Tugas Latihan Ini ▸
a – Berapa jumlah uang yang dijanjikan Aditya kepada Sudiwardono menurut teks tentang dagang perkara di bawah?
b – Tuliskan kembali bagian teks tentang dagang perkara, mulai dari "Belum lama ini" dan berlanjut hingga "suap (pasive bribery).".

Belum lama ini Komisi Pemberantasan Korupsi (KPK) melakukan operasi tangkap tangan (OTT) terhadap Sudiwardono, Ketua Pengadilan Tinggi (PT) Manado, dan Aditya Moha, anggota legislatif dari Partai Golkar. Seperti diwartakan oleh beberapa media arus utama, Sudiwardono dijanjikan uang sejumlah 100 ribu SGD oleh Aditya jika mampu “mengamankan” putusan banding Marlina Moha, ibu kandung Aditya, yang perkaranya kini di meja hakim banding PT Manado.
Apa yang dilakukan oleh kedua sosok tersebut sesungguhnya adalah dagang perkara, yang dalam pembacaan UU Anti Korupsi Indonesia tahun 2001 maupun United Nations Convention Against Corruption (UNCAC) 2003 disebut sebagai suap menyuap. Aditya patut diduga sebagai penyuap (active bribery), sedangkan Sudiwardono sebagai yang menerima suap (pasive bribery).
Meskipun demikian, kasus ini bukan hal baru dalam narasi penegakan hukum dan pemberantasan korupsi di Indonesia. Jauh sebelum perkara ini mencuat ke permukaan, telah ada kasus lain yang serupa. Misalnya, di tahun 2015, ada dagang perkara yang melibatkan tiga orang hakim Pengadilan Tata Usaha Negara (PTUN) Medan dengan pengacara kondang OC Kaligis.
Lebih dari itu, KPK bahkan telah puluhan kali melakukan OTT atas dagang perkara ini tetapi tidak juga memberikan efek jera. Pertanyaan kemudian, apa gerangan yang terjadi dengan peradilan kita, sehingga praktik dagang perkara tak pernah berhenti?

Bahan Sumber ▸
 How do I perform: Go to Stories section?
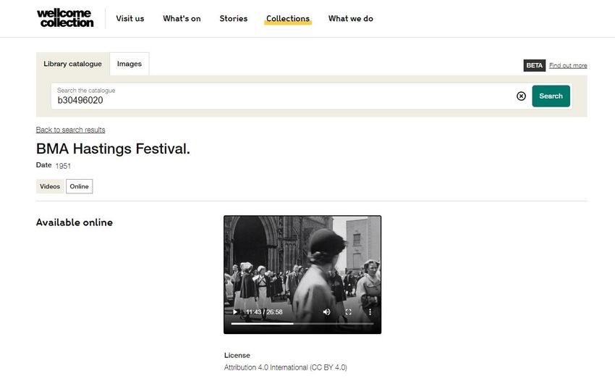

Jawaban yang Diberikan ▸
a – 100 ribu SGD.

b –
Belum lama ini Komisi Pemberantasan Korupsi (KPK) melakukan operasi tangkap tangan (OTT) terhadap Sudiwardono, Ketua Pengadilan Tinggi (PT) Manado, dan Aditya Moha, anggota legislatif dari Partai Golkar. Seperti diwartakan oleh beberapa media arus utama, Sudiwardono dijanjikan uang sejumlah 100 ribu SGD oleh Aditya jika mampu “mengamankan” putusan banding Marlina Moha, ibu kandung Aditya, yang perkaranya kini di meja hakim banding PT Manado.
Apa yang dilakukan oleh kedua sosok tersebut sesungguhnya adalah dagang perkara, yang dalam pembacaan UU Anti Korupsi Indonesia tahun 2001 maupun United Nations Convention Against Corruption (UNCAC) 2003 disebut sebagai suap menyuap. Aditya patut diduga sebagai penyuap (active bribery), sedangkan Sudiwardono sebagai yang menerima suap (pasive bribery).